PROBLEM REQUIREMENTS - The full set of entries below needs to be written out exactly.

PROVIDED MATERIAL -
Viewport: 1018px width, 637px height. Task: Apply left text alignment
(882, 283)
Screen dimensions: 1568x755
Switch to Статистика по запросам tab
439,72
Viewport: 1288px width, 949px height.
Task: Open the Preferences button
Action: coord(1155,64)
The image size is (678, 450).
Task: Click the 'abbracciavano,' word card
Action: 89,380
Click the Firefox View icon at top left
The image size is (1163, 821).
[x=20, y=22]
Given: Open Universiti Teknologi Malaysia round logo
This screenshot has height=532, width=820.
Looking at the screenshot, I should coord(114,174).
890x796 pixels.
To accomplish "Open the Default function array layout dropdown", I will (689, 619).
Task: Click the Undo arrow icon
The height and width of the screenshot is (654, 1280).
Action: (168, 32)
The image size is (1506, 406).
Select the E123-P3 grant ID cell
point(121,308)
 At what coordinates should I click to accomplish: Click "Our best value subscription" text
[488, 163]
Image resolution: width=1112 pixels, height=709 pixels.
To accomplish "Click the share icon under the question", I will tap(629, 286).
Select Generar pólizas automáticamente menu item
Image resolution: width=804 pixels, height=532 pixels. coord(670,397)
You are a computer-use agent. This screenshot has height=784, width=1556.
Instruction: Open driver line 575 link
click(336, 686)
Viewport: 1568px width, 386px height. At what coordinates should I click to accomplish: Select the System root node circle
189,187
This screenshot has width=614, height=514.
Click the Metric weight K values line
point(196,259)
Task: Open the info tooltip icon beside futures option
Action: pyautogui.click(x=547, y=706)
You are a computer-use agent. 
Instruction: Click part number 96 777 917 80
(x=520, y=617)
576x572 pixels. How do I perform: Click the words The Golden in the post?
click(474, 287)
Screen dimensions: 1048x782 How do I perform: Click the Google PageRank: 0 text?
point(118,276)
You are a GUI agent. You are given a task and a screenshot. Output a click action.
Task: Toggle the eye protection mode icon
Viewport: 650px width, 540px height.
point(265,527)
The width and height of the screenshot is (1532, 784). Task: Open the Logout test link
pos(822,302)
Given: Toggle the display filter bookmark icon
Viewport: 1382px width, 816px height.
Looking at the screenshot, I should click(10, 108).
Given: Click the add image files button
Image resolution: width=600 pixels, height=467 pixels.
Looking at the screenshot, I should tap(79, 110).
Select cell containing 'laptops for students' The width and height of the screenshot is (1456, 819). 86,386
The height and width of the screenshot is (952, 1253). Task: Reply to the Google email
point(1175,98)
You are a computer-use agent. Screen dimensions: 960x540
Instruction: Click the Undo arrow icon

SOLUTION FOR THIS EXERCISE -
Viewport: 1018px width, 637px height. Task: Apply left text alignment
(882, 283)
Screen dimensions: 1568x755
Switch to Статистика по запросам tab
439,72
Viewport: 1288px width, 949px height.
Task: Open the Preferences button
Action: coord(1155,64)
The image size is (678, 450).
Task: Click the 'abbracciavano,' word card
Action: 89,380
Click the Firefox View icon at top left
The image size is (1163, 821).
[x=20, y=22]
Given: Open Universiti Teknologi Malaysia round logo
This screenshot has height=532, width=820.
Looking at the screenshot, I should coord(114,174).
890x796 pixels.
To accomplish "Open the Default function array layout dropdown", I will (689, 619).
Task: Click the Undo arrow icon
The height and width of the screenshot is (654, 1280).
Action: (168, 32)
The image size is (1506, 406).
Select the E123-P3 grant ID cell
point(121,308)
 At what coordinates should I click to accomplish: Click "Our best value subscription" text
[488, 163]
Image resolution: width=1112 pixels, height=709 pixels.
To accomplish "Click the share icon under the question", I will tap(629, 286).
Select Generar pólizas automáticamente menu item
Image resolution: width=804 pixels, height=532 pixels. coord(670,397)
You are a computer-use agent. This screenshot has height=784, width=1556.
Instruction: Open driver line 575 link
click(336, 686)
Viewport: 1568px width, 386px height. At what coordinates should I click to accomplish: Select the System root node circle
189,187
This screenshot has width=614, height=514.
Click the Metric weight K values line
point(196,259)
Task: Open the info tooltip icon beside futures option
Action: pyautogui.click(x=547, y=706)
You are a computer-use agent. 
Instruction: Click part number 96 777 917 80
(x=520, y=617)
576x572 pixels. How do I perform: Click the words The Golden in the post?
click(474, 287)
Screen dimensions: 1048x782 How do I perform: Click the Google PageRank: 0 text?
point(118,276)
You are a GUI agent. You are given a task and a screenshot. Output a click action.
Task: Toggle the eye protection mode icon
Viewport: 650px width, 540px height.
point(265,527)
The width and height of the screenshot is (1532, 784). Task: Open the Logout test link
pos(822,302)
Given: Toggle the display filter bookmark icon
Viewport: 1382px width, 816px height.
Looking at the screenshot, I should click(10, 108).
Given: Click the add image files button
Image resolution: width=600 pixels, height=467 pixels.
Looking at the screenshot, I should tap(79, 110).
Select cell containing 'laptops for students' The width and height of the screenshot is (1456, 819). 86,386
The height and width of the screenshot is (952, 1253). Task: Reply to the Google email
point(1175,98)
You are a computer-use agent. Screen dimensions: 960x540
Instruction: Click the Undo arrow icon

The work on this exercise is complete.